Everything from the first line of the material below through the line containing "515x906 pixels." is to be printed exactly, and nothing more.

╭─ Given records

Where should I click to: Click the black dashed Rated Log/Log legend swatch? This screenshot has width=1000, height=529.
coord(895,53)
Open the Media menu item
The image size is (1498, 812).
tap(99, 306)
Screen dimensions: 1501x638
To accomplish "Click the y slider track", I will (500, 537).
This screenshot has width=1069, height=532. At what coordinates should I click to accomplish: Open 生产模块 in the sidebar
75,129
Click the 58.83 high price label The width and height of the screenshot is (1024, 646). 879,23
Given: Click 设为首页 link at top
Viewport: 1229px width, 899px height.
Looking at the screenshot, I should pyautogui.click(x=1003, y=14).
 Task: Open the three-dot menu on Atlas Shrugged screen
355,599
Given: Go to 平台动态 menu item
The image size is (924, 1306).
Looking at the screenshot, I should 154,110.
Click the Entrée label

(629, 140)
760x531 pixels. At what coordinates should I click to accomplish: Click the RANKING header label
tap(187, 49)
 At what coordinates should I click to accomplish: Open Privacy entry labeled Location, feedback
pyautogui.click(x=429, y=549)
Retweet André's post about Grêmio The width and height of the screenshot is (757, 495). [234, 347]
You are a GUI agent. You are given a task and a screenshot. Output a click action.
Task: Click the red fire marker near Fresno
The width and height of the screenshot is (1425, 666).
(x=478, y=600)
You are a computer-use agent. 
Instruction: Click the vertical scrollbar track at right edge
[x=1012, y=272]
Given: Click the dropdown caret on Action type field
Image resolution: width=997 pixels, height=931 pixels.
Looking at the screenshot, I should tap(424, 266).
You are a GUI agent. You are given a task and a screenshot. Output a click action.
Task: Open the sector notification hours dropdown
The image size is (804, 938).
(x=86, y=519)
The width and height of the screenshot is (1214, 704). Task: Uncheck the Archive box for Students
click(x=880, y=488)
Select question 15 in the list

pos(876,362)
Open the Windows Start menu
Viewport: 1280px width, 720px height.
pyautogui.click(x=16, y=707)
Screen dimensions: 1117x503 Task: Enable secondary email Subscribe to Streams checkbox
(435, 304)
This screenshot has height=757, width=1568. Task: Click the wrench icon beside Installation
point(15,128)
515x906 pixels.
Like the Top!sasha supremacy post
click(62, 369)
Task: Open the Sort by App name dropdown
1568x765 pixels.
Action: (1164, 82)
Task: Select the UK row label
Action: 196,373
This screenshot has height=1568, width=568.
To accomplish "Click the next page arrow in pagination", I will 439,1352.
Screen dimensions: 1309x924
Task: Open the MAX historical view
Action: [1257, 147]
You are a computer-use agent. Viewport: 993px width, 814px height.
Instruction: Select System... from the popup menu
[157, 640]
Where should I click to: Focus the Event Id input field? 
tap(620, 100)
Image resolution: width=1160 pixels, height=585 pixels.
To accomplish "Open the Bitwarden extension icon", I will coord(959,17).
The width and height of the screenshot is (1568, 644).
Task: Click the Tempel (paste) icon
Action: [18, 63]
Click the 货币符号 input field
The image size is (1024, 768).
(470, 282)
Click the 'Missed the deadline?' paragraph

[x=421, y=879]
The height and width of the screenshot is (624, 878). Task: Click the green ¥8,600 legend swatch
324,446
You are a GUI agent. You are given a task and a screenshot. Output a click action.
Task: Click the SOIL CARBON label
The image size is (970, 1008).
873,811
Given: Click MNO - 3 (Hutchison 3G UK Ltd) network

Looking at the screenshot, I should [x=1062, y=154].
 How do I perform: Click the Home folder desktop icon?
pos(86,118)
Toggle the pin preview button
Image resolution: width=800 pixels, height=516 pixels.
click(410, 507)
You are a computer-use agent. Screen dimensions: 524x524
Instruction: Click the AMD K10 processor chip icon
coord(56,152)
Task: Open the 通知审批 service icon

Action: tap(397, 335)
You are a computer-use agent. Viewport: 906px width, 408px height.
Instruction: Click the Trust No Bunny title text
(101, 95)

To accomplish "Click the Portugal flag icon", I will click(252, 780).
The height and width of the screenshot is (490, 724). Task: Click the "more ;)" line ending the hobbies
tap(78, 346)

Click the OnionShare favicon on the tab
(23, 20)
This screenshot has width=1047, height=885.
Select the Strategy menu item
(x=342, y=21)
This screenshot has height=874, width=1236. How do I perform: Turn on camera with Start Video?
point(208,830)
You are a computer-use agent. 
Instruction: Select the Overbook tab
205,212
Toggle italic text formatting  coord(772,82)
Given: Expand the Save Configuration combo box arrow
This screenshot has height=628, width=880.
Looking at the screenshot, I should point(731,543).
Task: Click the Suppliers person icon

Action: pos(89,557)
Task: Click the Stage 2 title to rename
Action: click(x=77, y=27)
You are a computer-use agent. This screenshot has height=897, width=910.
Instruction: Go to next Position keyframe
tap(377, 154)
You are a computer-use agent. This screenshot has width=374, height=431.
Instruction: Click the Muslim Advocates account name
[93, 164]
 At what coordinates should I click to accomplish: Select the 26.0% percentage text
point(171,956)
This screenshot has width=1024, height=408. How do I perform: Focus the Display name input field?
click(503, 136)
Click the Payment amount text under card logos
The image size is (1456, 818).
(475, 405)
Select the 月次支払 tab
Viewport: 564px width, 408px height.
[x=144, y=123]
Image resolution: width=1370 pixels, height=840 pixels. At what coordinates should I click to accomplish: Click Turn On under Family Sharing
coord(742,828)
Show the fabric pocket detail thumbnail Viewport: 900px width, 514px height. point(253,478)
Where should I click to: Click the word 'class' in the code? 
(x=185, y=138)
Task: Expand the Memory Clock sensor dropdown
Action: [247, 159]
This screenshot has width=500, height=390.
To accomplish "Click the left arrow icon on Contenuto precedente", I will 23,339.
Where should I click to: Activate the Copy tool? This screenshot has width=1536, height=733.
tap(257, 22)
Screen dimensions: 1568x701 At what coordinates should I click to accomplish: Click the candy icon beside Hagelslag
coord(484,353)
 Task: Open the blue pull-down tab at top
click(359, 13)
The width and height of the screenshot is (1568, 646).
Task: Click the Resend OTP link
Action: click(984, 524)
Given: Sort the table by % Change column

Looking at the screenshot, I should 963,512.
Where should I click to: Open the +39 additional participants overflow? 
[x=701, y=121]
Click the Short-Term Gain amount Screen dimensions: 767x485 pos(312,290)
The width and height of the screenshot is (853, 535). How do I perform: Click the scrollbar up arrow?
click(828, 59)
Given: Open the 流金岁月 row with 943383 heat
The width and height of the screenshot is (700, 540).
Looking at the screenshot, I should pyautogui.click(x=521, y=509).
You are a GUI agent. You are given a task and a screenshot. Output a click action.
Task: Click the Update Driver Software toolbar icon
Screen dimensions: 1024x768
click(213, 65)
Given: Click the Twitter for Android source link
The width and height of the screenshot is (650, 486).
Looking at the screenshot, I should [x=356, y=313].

╰─

→ **Response**:
Where should I click to: Click the black dashed Rated Log/Log legend swatch? This screenshot has width=1000, height=529.
coord(895,53)
Open the Media menu item
The image size is (1498, 812).
tap(99, 306)
Screen dimensions: 1501x638
To accomplish "Click the y slider track", I will (500, 537).
This screenshot has width=1069, height=532. At what coordinates should I click to accomplish: Open 生产模块 in the sidebar
75,129
Click the 58.83 high price label The width and height of the screenshot is (1024, 646). 879,23
Given: Click 设为首页 link at top
Viewport: 1229px width, 899px height.
Looking at the screenshot, I should pyautogui.click(x=1003, y=14).
 Task: Open the three-dot menu on Atlas Shrugged screen
355,599
Given: Go to 平台动态 menu item
The image size is (924, 1306).
Looking at the screenshot, I should 154,110.
Click the Entrée label

(629, 140)
760x531 pixels. At what coordinates should I click to accomplish: Click the RANKING header label
tap(187, 49)
 At what coordinates should I click to accomplish: Open Privacy entry labeled Location, feedback
pyautogui.click(x=429, y=549)
Retweet André's post about Grêmio The width and height of the screenshot is (757, 495). [234, 347]
You are a GUI agent. You are given a task and a screenshot. Output a click action.
Task: Click the red fire marker near Fresno
The width and height of the screenshot is (1425, 666).
(x=478, y=600)
You are a computer-use agent. 
Instruction: Click the vertical scrollbar track at right edge
[x=1012, y=272]
Given: Click the dropdown caret on Action type field
Image resolution: width=997 pixels, height=931 pixels.
Looking at the screenshot, I should tap(424, 266).
You are a GUI agent. You are given a task and a screenshot. Output a click action.
Task: Open the sector notification hours dropdown
The image size is (804, 938).
(x=86, y=519)
The width and height of the screenshot is (1214, 704). Task: Uncheck the Archive box for Students
click(x=880, y=488)
Select question 15 in the list

pos(876,362)
Open the Windows Start menu
Viewport: 1280px width, 720px height.
pyautogui.click(x=16, y=707)
Screen dimensions: 1117x503 Task: Enable secondary email Subscribe to Streams checkbox
(435, 304)
This screenshot has height=757, width=1568. Task: Click the wrench icon beside Installation
point(15,128)
515x906 pixels.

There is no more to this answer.